Embora “The Return” nunca tenha sido posicionado como o trabalho final de Lynch, havia uma sensação de peso cumulativo em seu primeiro grande projeto cinematográfico em mais de uma década, desde “Inland Empire” em 2006. O programa continha homenagens a colaboradores antigos, como o falecido David Bowie, cujo personagem do filme anterior, Agente Phillip Jeffries, foi mostrado transmutado em uma grande máquina semelhante a uma chaleira. Também continha uma espécie de história de origem elementar na extraordinária “Parte Oito”, um pesadelo em preto e branco que localiza a semente de algo terrível na detonação da bomba atômica. E seu final foi, literalmente, atemporal: um confuso Cooper pergunta em que ano estamos antes que o grito estridente de Sheryl Lee reverbere durante a noite.

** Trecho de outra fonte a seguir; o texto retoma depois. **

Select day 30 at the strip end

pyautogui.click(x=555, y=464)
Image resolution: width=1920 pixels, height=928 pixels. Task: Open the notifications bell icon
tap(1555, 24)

“The Return” foi o produto de um momento que já passou, quando a rápida expansão da televisão incentivou grandes oscilações que poderiam chamar a atenção. A temporada, no entanto, permanece como o ápice de uma filmografia titânica, e um encerramento do ciclo depois que o show original foi compreensivelmente, embora ainda triste, cancelado. “The Return” ecoou e inverteu uma onda contemporânea e contínua de revivals cínicos como “Fuller House”; Lynch não precisava mais de fan service do que de explicação. “The Return” foi algo maior do que uma recauchutagem vazia: uma oportunidade de regressar a um meio que ele ajudou a tornar mais hospitaleiro para uma arte pouco ortodoxa como a sua. “Twin Peaks” ajudou a preparar a TV para “Twin Peaks”. Como é isso para um retorno?